No specific laws identified for this ruling.

Claim Types

Discrimination

Outcome

Supreme Court granted certiorari, vacated the Ninth Circuit's judgment, and remanded for further consideration in light of Kimel v. Florida Board of Regents.

What This Ruling Means

# California Public Employees' Retirement System v. Arnett ## What Happened This case involved a dispute between California's public employee retirement system and an employee named Arnett, focusing on employment law issues. The original lawsuit worked its way through the court system, with an appeals court (the Ninth Circuit) making an initial decision. ## What the Court Decided The U.S. Supreme Court disagreed with the appeals court's decision. Rather than making a final ruling, the Supreme Court sent the case back to the lower court for a new review. The Court instructed the lower court to reconsider the case using guidance from another recent Supreme Court ruling called *Kimel v. Florida Board of Regents*. ## Why This Matters for Workers This decision reminds workers that employment law protections can change based on how courts interpret them.
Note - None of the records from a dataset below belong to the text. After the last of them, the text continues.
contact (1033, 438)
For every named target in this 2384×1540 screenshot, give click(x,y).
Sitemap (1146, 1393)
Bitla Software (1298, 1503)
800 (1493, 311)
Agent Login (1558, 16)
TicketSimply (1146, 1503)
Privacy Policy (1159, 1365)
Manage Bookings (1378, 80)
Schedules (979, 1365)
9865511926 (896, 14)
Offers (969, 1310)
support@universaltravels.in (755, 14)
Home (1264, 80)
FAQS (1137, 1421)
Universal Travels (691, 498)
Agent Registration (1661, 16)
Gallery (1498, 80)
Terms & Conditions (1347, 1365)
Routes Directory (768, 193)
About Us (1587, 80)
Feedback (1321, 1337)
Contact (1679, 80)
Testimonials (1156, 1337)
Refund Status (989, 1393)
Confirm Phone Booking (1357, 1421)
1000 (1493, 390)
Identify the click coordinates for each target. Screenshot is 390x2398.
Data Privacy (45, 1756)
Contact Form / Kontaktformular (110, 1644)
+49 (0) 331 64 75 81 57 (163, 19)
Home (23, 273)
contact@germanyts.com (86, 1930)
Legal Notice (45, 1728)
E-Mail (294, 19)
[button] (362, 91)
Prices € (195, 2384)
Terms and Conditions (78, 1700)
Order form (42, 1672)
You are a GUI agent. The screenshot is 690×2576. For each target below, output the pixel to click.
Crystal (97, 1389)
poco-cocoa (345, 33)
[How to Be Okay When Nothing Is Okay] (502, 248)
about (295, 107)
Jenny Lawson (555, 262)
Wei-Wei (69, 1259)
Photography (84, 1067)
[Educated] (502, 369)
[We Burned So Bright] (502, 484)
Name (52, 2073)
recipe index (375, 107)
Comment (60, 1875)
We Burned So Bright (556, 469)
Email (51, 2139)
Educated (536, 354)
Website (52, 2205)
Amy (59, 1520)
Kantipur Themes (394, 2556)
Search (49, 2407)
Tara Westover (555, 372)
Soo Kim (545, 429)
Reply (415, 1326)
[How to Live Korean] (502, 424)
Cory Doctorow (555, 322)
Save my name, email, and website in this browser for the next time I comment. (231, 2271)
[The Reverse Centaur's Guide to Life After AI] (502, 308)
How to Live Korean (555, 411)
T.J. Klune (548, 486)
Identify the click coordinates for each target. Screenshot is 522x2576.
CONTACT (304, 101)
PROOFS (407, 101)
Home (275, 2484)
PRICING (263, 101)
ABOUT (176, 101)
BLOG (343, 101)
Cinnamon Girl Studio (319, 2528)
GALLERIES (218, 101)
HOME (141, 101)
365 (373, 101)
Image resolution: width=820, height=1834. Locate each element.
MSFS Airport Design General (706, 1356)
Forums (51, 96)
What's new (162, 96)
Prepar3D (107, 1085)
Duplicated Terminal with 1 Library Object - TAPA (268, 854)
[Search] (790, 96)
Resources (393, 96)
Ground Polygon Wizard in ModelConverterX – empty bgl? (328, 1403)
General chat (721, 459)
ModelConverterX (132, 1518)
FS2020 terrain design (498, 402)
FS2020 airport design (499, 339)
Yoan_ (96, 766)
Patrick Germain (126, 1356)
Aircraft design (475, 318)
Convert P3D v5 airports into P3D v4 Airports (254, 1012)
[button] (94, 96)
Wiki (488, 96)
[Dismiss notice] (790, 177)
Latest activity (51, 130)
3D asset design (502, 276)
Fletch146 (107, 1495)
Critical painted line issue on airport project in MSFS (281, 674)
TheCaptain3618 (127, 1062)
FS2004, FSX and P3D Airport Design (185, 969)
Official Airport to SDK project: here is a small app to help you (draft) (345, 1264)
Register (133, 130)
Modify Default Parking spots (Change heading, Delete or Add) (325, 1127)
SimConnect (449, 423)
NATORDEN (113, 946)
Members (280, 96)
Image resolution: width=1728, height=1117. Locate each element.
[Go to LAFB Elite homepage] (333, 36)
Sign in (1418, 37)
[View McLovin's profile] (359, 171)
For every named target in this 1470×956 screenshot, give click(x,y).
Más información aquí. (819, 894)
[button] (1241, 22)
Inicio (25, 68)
When the Supreme Court issues new guidance on legal standards, earlier court decisions may need to be reconsidered. This case shows the ongoing process of courts clarifying what employee rights actually mean in practice. Workers should understand that their legal protections may shift as courts refine interpretations of employment laws.

This summary was generated to explain the ruling in plain English and is not legal advice.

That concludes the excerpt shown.